The transfer of ownership is being pursued by Spirit’s current owner, Robbie Wooten. The would-be buyer is John Bakshi, known in club circles as John B., owner of Guest House and Home, two large nightclubs adjacent to Spirit on W. 27th St. Neither Wooten nor Bakshi could be reached for comment.
John Blair, the former manager of Spirit who has been a C.B. 4 member for eight years, agrees that oversaturation is an issue, but he believes his former club should not have to pay for the problem.
“The mess there is a direct result of Community Board 4, who gave all the clubs permission to open; the city, who zoned West Chelsea for night clubs; and the state for O.K.’ing all the licenses,” he said. “Now you want to penalize a club owner who invested $3 million because you made a mistake?” he added. “Not all the clubs in West Chelsea will last. There are just too many of them now, and some will go out of biz sooner or later. But if you want a business to close sooner, buy it out via eminent domain.
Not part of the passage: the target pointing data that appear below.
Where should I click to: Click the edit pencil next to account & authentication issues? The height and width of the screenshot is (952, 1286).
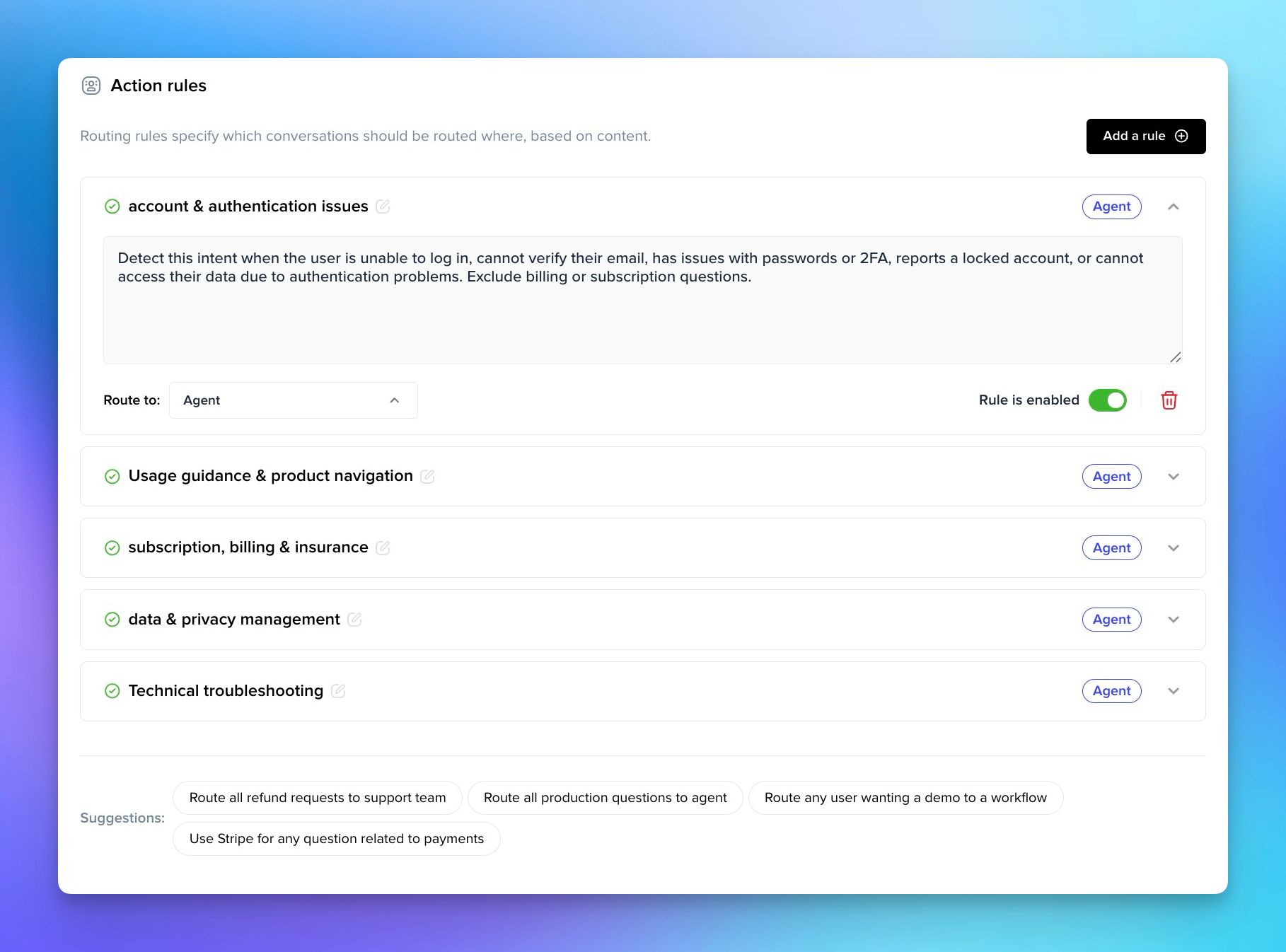click(x=383, y=207)
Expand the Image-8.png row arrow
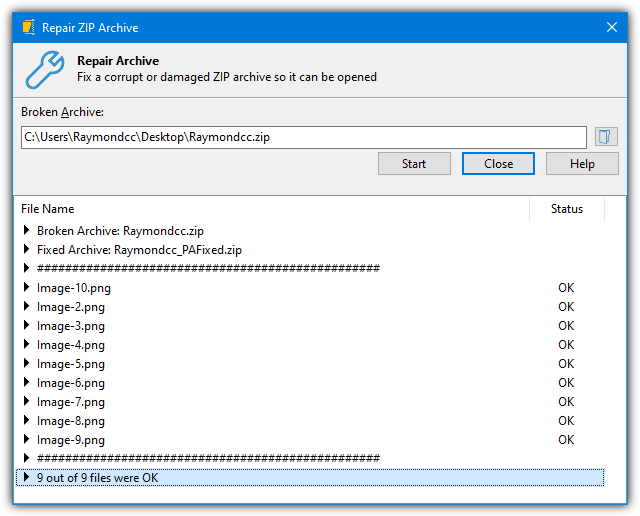The height and width of the screenshot is (516, 640). (x=26, y=421)
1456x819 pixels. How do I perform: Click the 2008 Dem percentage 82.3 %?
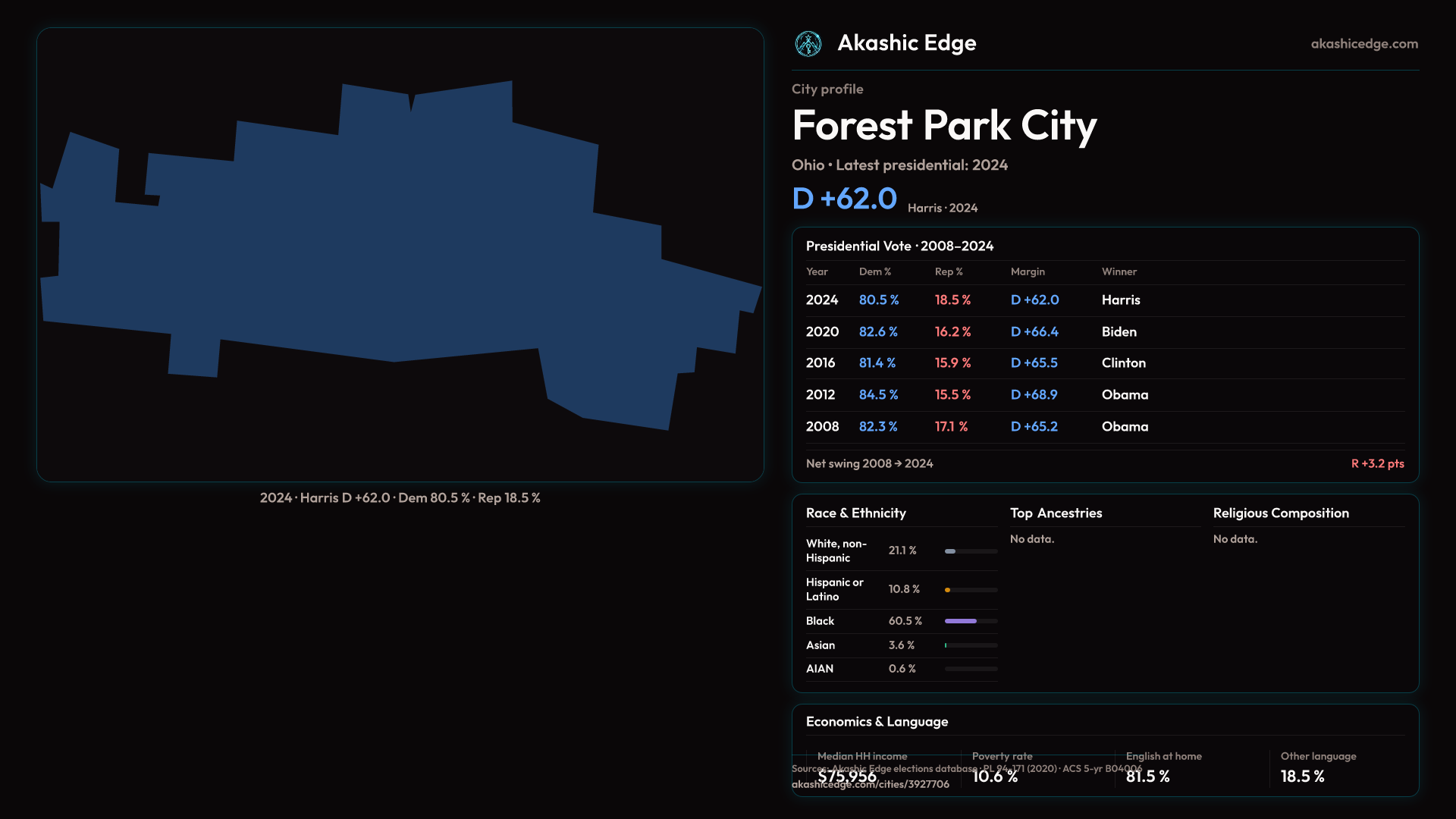877,427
Don’t force it to lose its investment.”
If Spirit does go ahead with its ownership transfer attempt, the new owners won’t be allowed to apply for a transfer of the existing liquor license but will have to apply for a new liquor license, according to S.L.A. spokesperson Bill Crowley. For Spirit, that will include attending a 500-foot-rule hearing, held for applicants when three or more establishments with liquor licenses fall within a 500-foot radius.
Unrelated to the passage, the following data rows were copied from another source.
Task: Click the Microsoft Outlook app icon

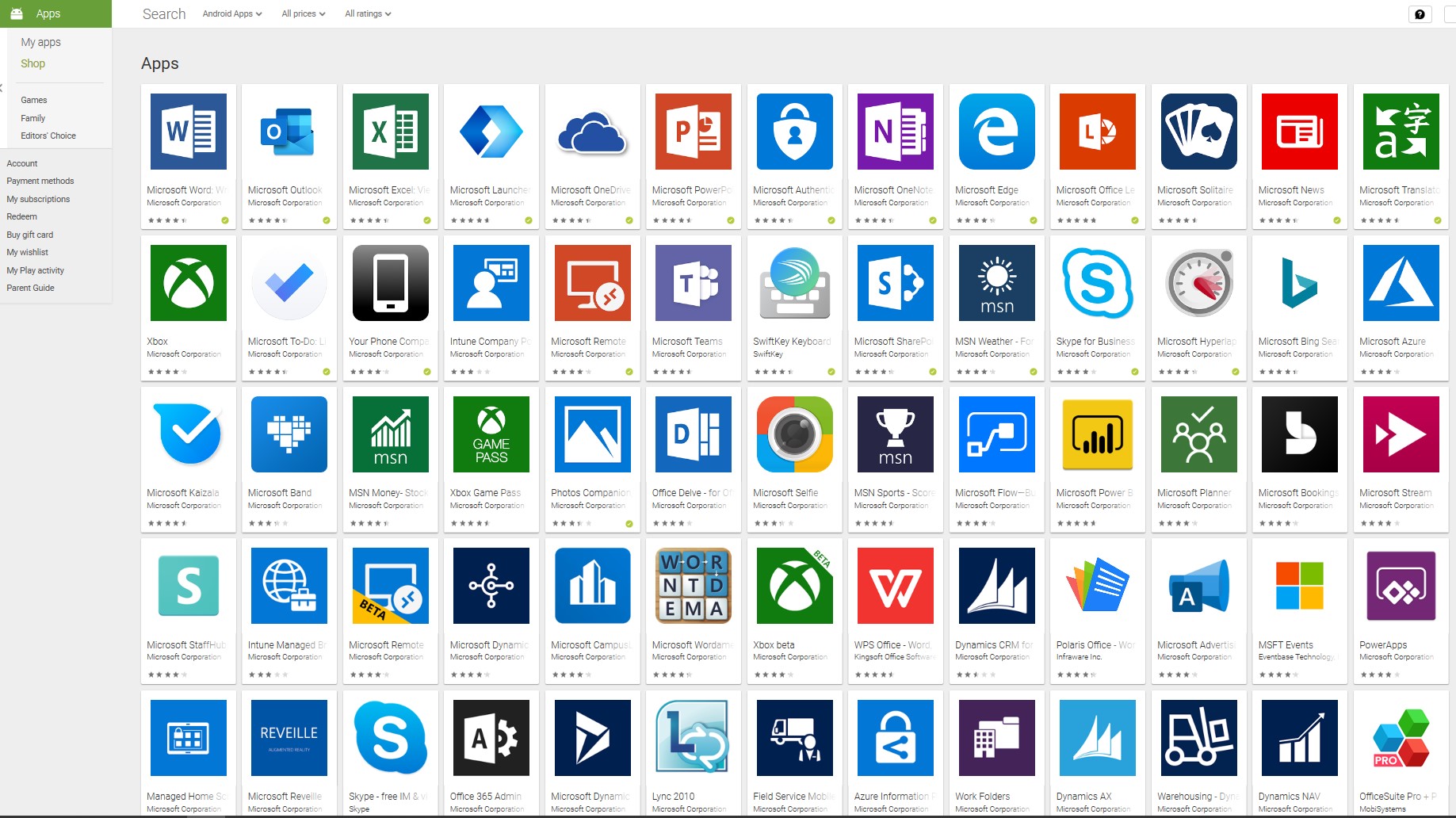Action: click(x=289, y=132)
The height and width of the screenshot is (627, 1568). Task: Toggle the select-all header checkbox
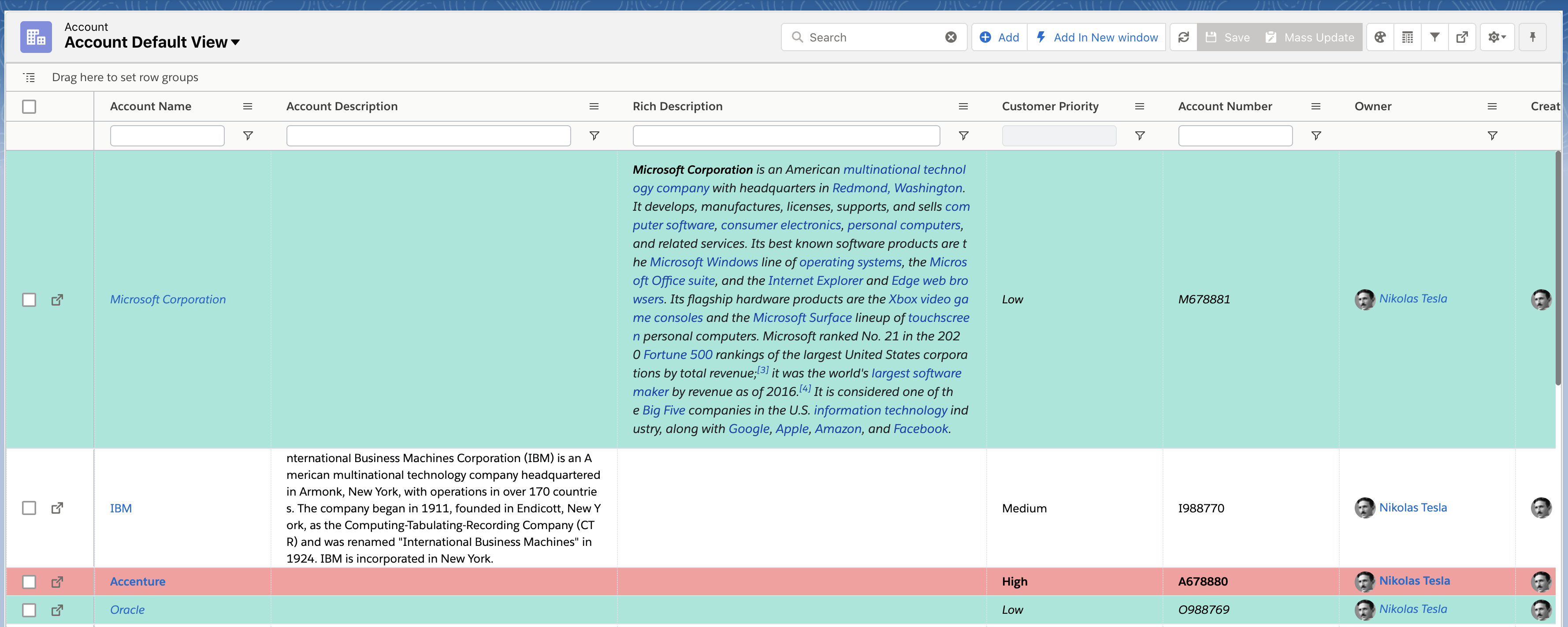point(29,107)
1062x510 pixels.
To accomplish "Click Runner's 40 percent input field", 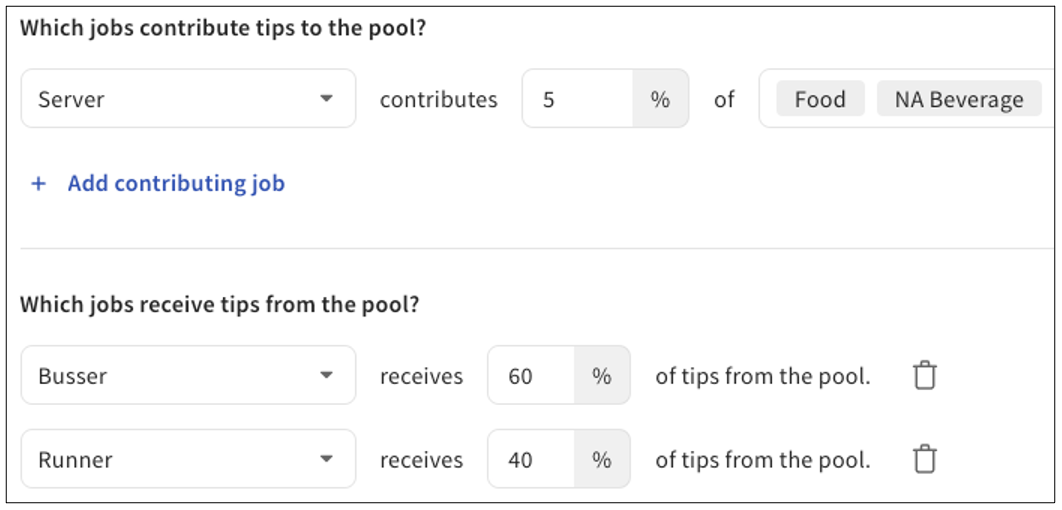I will click(531, 460).
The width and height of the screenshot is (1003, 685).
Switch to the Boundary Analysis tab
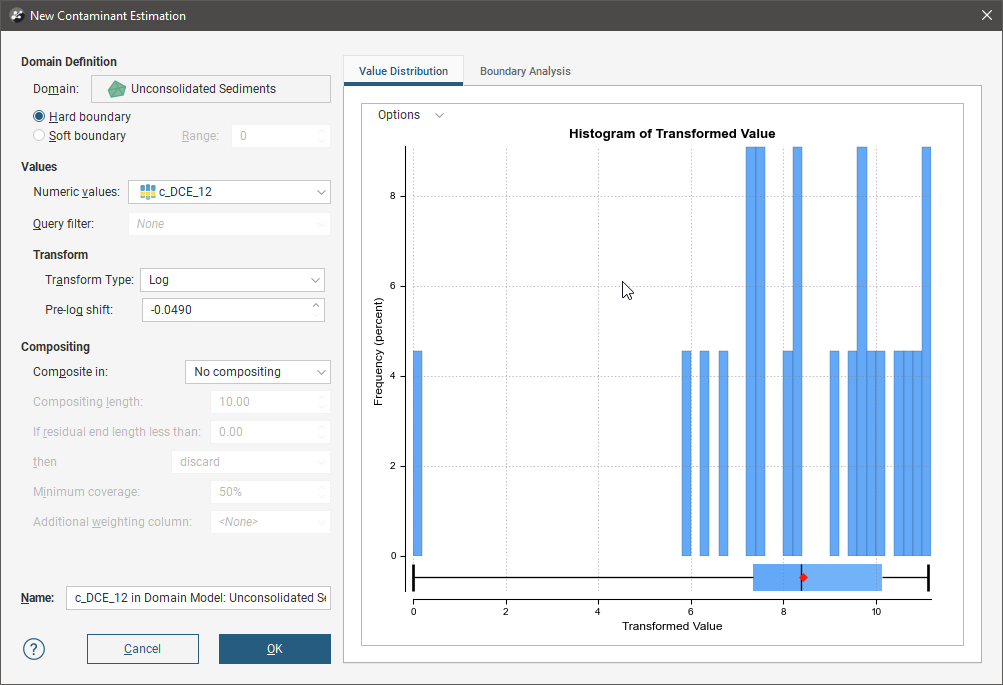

Compton is looking forward to speaking at the 500-foot-rule hearing in a couple of months so he can explain his rationale to the S.L.A.
Compton said: “I’ll of course say to S.L.A., ‘Please uphold the community board and deny this transfer-of-ownership application. However, if you do approve it, please incorporate the conditions to which the applicant agreed into the methods of operation that define the license.’”
If Spirit’s attempt to transfer ownership is denied by the S.L.A., it still will be able to apply for a liquor license renewal when the current license expires on Oct. 31, 2007; but Crowley said the club’s past history will almost certainly be considered as part of the process.